◆ EXCERPTED PASSAGE
......

Dusk, a new Israeli feature film which opened in movie theaters in Israel last week, is a first feature film directed by Alon Zingman. The film offers four human stories that come together in one day. The title of the film, Dusk, בין השמשות , refers to that moment of the day, when the day is ending and the evening is beginning. All of these four vignettes, a collection of situations on the background of deceit, come together at dusk in a local hospital.
The first story is about a young woman who returns from a trip to Peru. Her father comes to pick her up at the airport and, on their way home, he hits a cyclist on a lonely road.
The second tale is about a mother of a six-year-old girl who goes to get a marriage license. At the licensing office, the bureaucracy spews out a form that tells her that she was adopted. She becomes obsessed with this new piece of information and goes to seek out her biological mother. During the course of the film, we discover that her biological mother is also the mother of the cyclist who was hit on the road.
In the third tale, a very attractive immigrant mother from Argentina takes her 9-year old son to the hospital for him to have a brit milah (circumcision). There, she has a few moments of intimacy and friendship with the doctor while her son has an encounter with a cancer victim.

......

◆ STUDY MATERIAL
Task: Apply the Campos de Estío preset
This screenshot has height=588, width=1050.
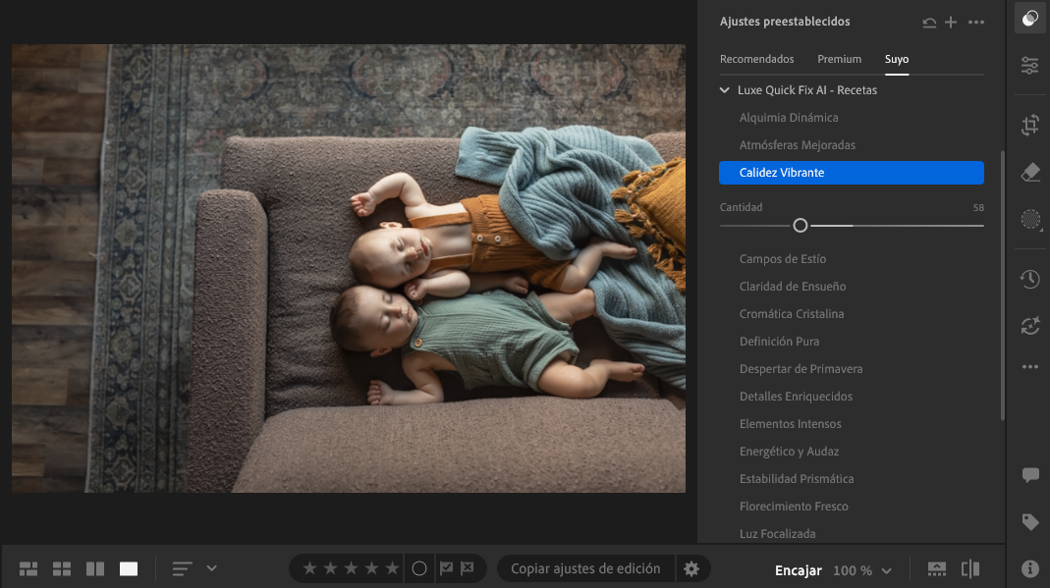Action: pyautogui.click(x=782, y=259)
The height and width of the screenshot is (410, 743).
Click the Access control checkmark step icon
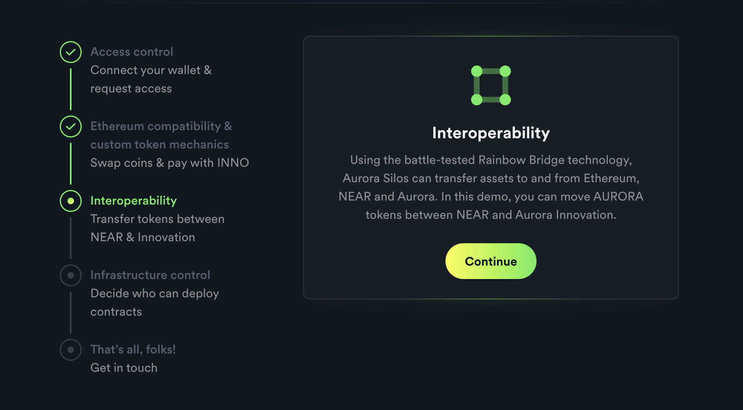pos(71,52)

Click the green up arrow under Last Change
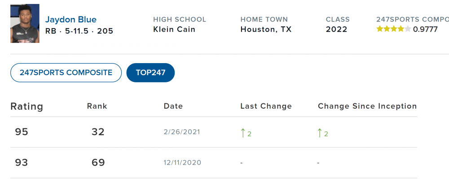click(x=243, y=132)
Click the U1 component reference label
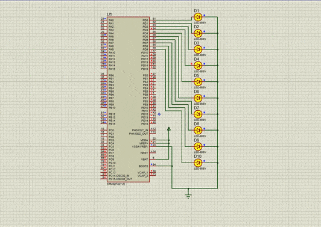This screenshot has height=227, width=321. (109, 14)
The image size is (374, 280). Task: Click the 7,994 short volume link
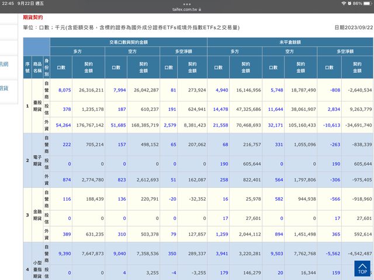point(119,90)
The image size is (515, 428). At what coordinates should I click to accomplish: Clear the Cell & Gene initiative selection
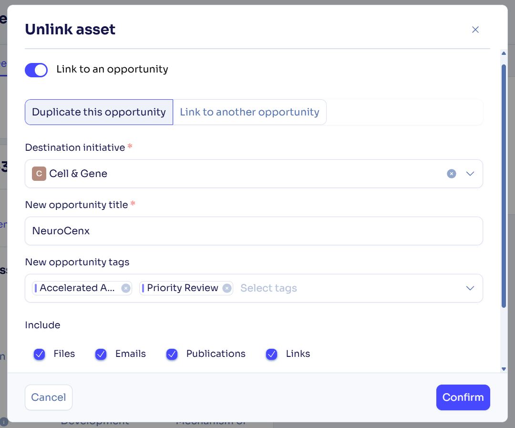tap(452, 174)
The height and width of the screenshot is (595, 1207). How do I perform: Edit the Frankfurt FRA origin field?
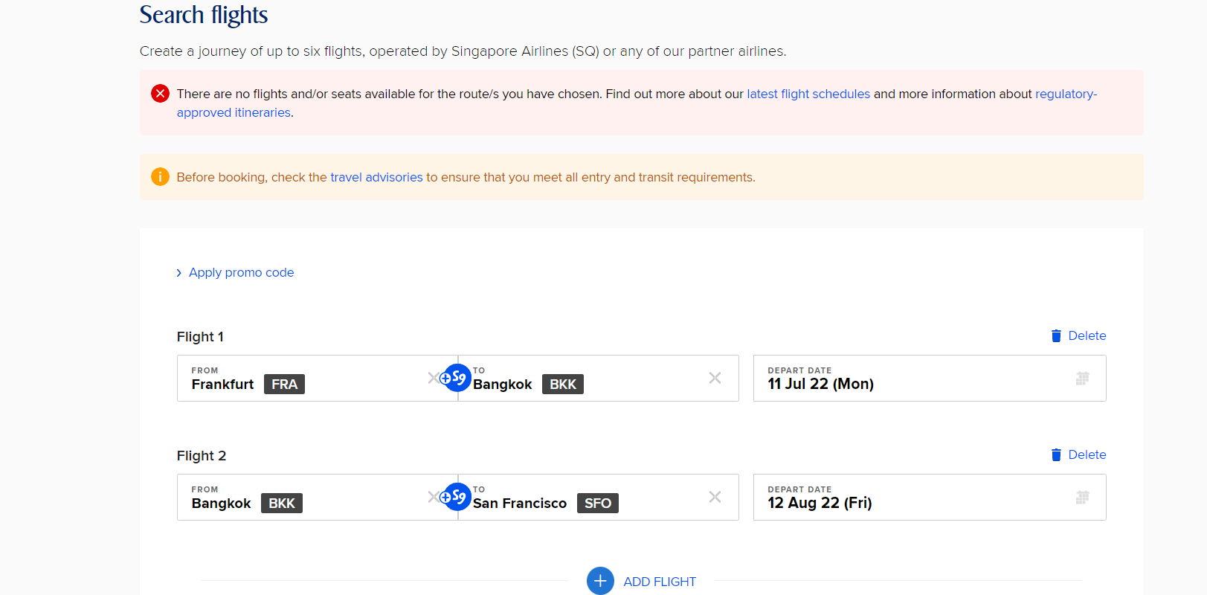point(318,378)
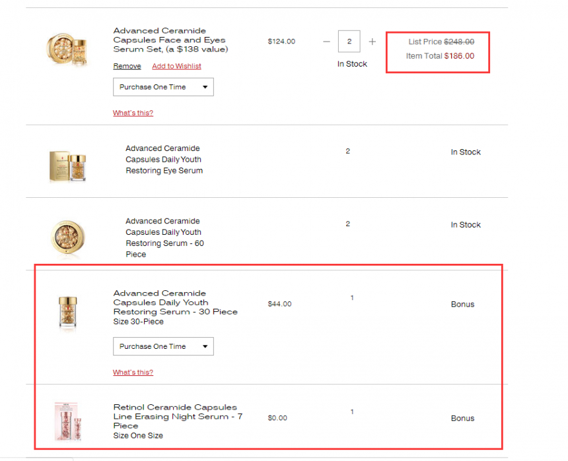Click the Retinol Ceramide Night Serum thumbnail
Image resolution: width=568 pixels, height=461 pixels.
pyautogui.click(x=68, y=421)
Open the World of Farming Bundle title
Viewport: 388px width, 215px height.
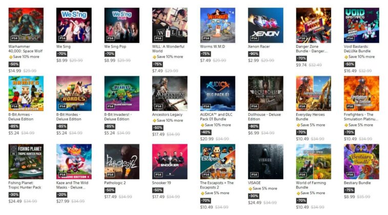(x=311, y=185)
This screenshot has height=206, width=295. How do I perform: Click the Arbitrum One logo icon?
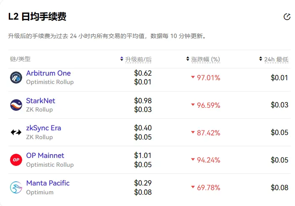pyautogui.click(x=16, y=77)
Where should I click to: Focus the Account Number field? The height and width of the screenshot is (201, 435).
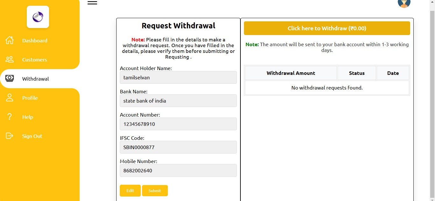click(x=178, y=124)
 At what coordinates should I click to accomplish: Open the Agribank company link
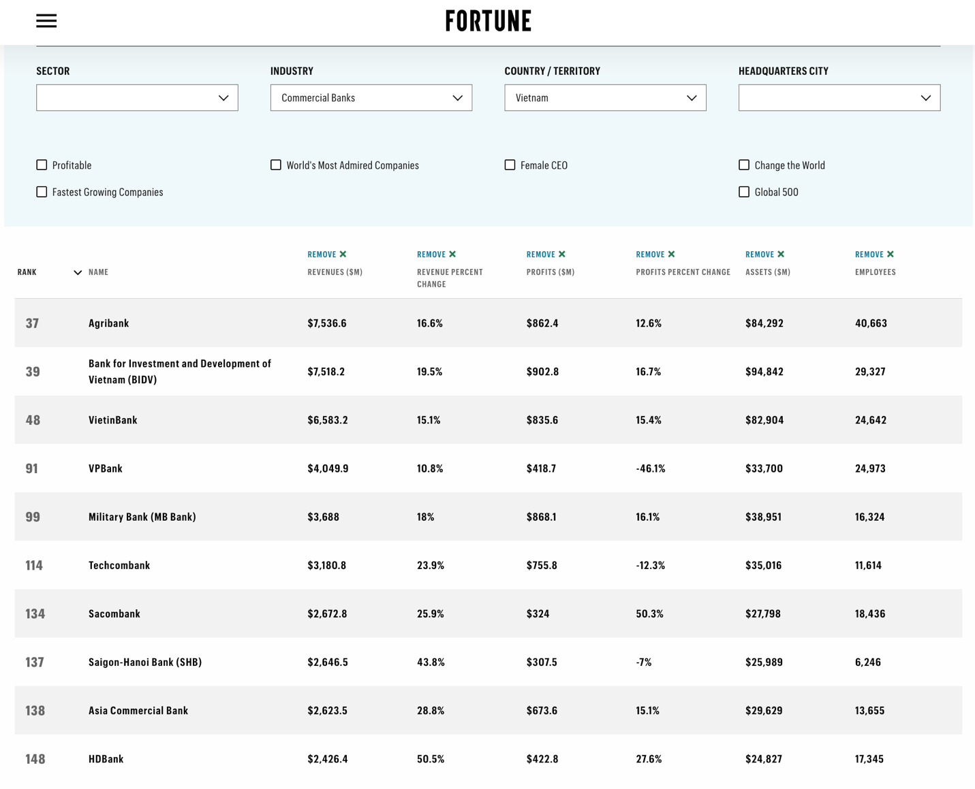tap(109, 323)
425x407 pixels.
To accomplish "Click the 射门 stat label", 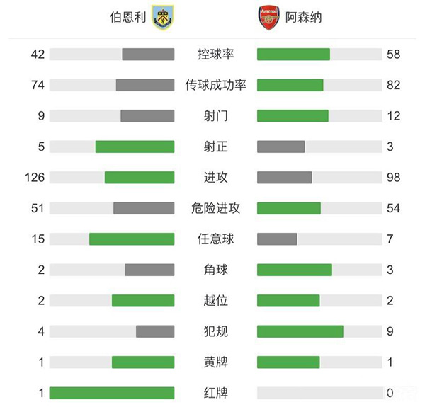I will point(216,116).
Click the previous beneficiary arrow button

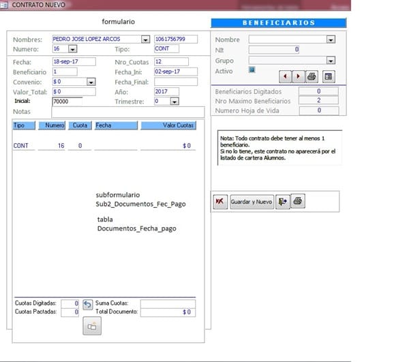[285, 76]
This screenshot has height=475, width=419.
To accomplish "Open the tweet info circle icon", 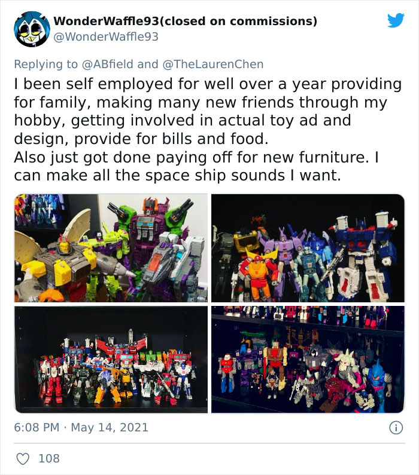I will [x=396, y=428].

......

◆ EXERCISE 1
Answer these questions using the text about the film Dusk:
(a) What country does the young woman in the first story return from?
(b) What does the form from the licensing office tell the mother in the second story?
(c) Where is the immigrant mother in the third story from?
◆ EXERCISE 2
List every country named in the text about the film Dusk.
◆ EXERCISE 3
Go on with the text about the film Dusk, starting after its last sentence.
The records have nothing to do with the text about the film Dusk.

◆ TASK ANSWER 1
(a) Peru
(b) That she was adopted
(c) Argentina

◆ TASK ANSWER 2
Israel, Peru, Argentina

◆ TASK ANSWER 3
The fourth tale is about a father-son relationship. A policeman, who abandoned his wife and child many years ago, wants to renew his relationship with his son who is now a doctor at the hospital.
When asked on an interview on Israel Radio (Reshet Bet) about why the film has so many sad plot elements, the director, Alon Zingman, answered: "These are true tales from our lives. I think there's a lot of humanity here." He also talked about the film's autobiographical elements – his own parents came from Argentina in 1964. At first, they couldn't have children. After they adopted their first son, Alon was born. So he grew up with adoption in his family.
Dusk is surprisingly well executed with very good acting, beautifully directed, very human and heart-wrenching tales, some of them with real moments of tension. However, when the stories come together in the hospital, there is no real denouement and no feeling of tying it all together -- like ships passing in the night. Perhaps this is a comment on our existential condition.